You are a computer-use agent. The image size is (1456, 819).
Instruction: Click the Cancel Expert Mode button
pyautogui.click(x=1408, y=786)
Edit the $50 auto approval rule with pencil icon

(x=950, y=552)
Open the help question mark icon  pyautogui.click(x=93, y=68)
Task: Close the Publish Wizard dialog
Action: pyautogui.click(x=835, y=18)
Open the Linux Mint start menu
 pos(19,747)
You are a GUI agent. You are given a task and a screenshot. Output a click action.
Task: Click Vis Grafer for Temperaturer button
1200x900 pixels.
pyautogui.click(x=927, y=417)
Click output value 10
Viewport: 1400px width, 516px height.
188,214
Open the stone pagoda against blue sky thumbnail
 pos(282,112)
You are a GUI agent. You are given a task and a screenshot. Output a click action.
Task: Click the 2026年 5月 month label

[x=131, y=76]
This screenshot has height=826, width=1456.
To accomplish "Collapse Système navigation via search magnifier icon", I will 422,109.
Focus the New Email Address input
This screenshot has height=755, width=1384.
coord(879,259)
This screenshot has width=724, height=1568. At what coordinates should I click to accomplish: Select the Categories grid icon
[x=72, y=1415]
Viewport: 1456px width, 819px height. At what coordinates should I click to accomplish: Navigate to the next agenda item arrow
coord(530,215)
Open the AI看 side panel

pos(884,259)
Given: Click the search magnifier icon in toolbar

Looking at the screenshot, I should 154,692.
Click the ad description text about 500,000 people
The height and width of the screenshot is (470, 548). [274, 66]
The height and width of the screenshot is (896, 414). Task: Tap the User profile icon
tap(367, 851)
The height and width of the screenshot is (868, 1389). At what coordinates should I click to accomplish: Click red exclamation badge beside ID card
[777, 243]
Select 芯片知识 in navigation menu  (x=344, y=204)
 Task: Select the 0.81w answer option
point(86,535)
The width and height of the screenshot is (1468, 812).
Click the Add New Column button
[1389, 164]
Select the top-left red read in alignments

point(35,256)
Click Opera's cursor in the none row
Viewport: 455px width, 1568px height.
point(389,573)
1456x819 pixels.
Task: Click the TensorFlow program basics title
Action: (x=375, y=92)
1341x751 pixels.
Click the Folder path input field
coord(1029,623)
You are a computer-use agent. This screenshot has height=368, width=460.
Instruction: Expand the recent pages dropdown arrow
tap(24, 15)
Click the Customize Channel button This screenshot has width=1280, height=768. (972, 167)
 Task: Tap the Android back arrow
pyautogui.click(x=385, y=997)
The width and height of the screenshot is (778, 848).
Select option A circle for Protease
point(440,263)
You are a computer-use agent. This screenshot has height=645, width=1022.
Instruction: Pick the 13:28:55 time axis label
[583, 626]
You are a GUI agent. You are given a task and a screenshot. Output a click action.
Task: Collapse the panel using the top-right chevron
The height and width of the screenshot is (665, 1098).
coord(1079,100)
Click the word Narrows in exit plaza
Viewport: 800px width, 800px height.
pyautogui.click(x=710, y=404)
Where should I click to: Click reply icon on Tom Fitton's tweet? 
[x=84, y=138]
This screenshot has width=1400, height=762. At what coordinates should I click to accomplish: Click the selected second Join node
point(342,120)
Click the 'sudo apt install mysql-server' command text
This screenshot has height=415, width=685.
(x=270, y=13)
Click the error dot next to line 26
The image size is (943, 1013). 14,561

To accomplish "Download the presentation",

# # # # #

WHAT THE TASK ASKS
Copy all of the data above word for word, from the first line to the last.

RESULT BELOW
You are a computer-use agent. The image size is (1456, 819).
Instruction: Click the Cancel Expert Mode button
pyautogui.click(x=1408, y=786)
Edit the $50 auto approval rule with pencil icon

(x=950, y=552)
Open the help question mark icon  pyautogui.click(x=93, y=68)
Task: Close the Publish Wizard dialog
Action: pyautogui.click(x=835, y=18)
Open the Linux Mint start menu
 pos(19,747)
You are a GUI agent. You are given a task and a screenshot. Output a click action.
Task: Click Vis Grafer for Temperaturer button
1200x900 pixels.
pyautogui.click(x=927, y=417)
Click output value 10
Viewport: 1400px width, 516px height.
188,214
Open the stone pagoda against blue sky thumbnail
 pos(282,112)
You are a GUI agent. You are given a task and a screenshot. Output a click action.
Task: Click the 2026年 5月 month label

[x=131, y=76]
This screenshot has height=826, width=1456.
To accomplish "Collapse Système navigation via search magnifier icon", I will 422,109.
Focus the New Email Address input
This screenshot has height=755, width=1384.
coord(879,259)
This screenshot has width=724, height=1568. At what coordinates should I click to accomplish: Select the Categories grid icon
[x=72, y=1415]
Viewport: 1456px width, 819px height. At what coordinates should I click to accomplish: Navigate to the next agenda item arrow
coord(530,215)
Open the AI看 side panel

pos(884,259)
Given: Click the search magnifier icon in toolbar

Looking at the screenshot, I should 154,692.
Click the ad description text about 500,000 people
The height and width of the screenshot is (470, 548). [274, 66]
The height and width of the screenshot is (896, 414). Task: Tap the User profile icon
tap(367, 851)
The height and width of the screenshot is (868, 1389). At what coordinates should I click to accomplish: Click red exclamation badge beside ID card
[777, 243]
Select 芯片知识 in navigation menu  (x=344, y=204)
 Task: Select the 0.81w answer option
point(86,535)
The width and height of the screenshot is (1468, 812).
Click the Add New Column button
[1389, 164]
Select the top-left red read in alignments

point(35,256)
Click Opera's cursor in the none row
Viewport: 455px width, 1568px height.
point(389,573)
1456x819 pixels.
Task: Click the TensorFlow program basics title
Action: (x=375, y=92)
1341x751 pixels.
Click the Folder path input field
coord(1029,623)
You are a computer-use agent. This screenshot has height=368, width=460.
Instruction: Expand the recent pages dropdown arrow
tap(24, 15)
Click the Customize Channel button This screenshot has width=1280, height=768. (972, 167)
 Task: Tap the Android back arrow
pyautogui.click(x=385, y=997)
The width and height of the screenshot is (778, 848).
Select option A circle for Protease
point(440,263)
You are a computer-use agent. This screenshot has height=645, width=1022.
Instruction: Pick the 13:28:55 time axis label
[583, 626]
You are a GUI agent. You are given a task and a screenshot. Output a click action.
Task: Collapse the panel using the top-right chevron
The height and width of the screenshot is (665, 1098).
coord(1079,100)
Click the word Narrows in exit plaza
Viewport: 800px width, 800px height.
pyautogui.click(x=710, y=404)
Where should I click to: Click reply icon on Tom Fitton's tweet? 
[x=84, y=138]
This screenshot has width=1400, height=762. At what coordinates should I click to accomplish: Click the selected second Join node
point(342,120)
Click the 'sudo apt install mysql-server' command text
This screenshot has height=415, width=685.
(x=270, y=13)
Click the error dot next to line 26
The image size is (943, 1013). 14,561

To accomplish "Download the presentation",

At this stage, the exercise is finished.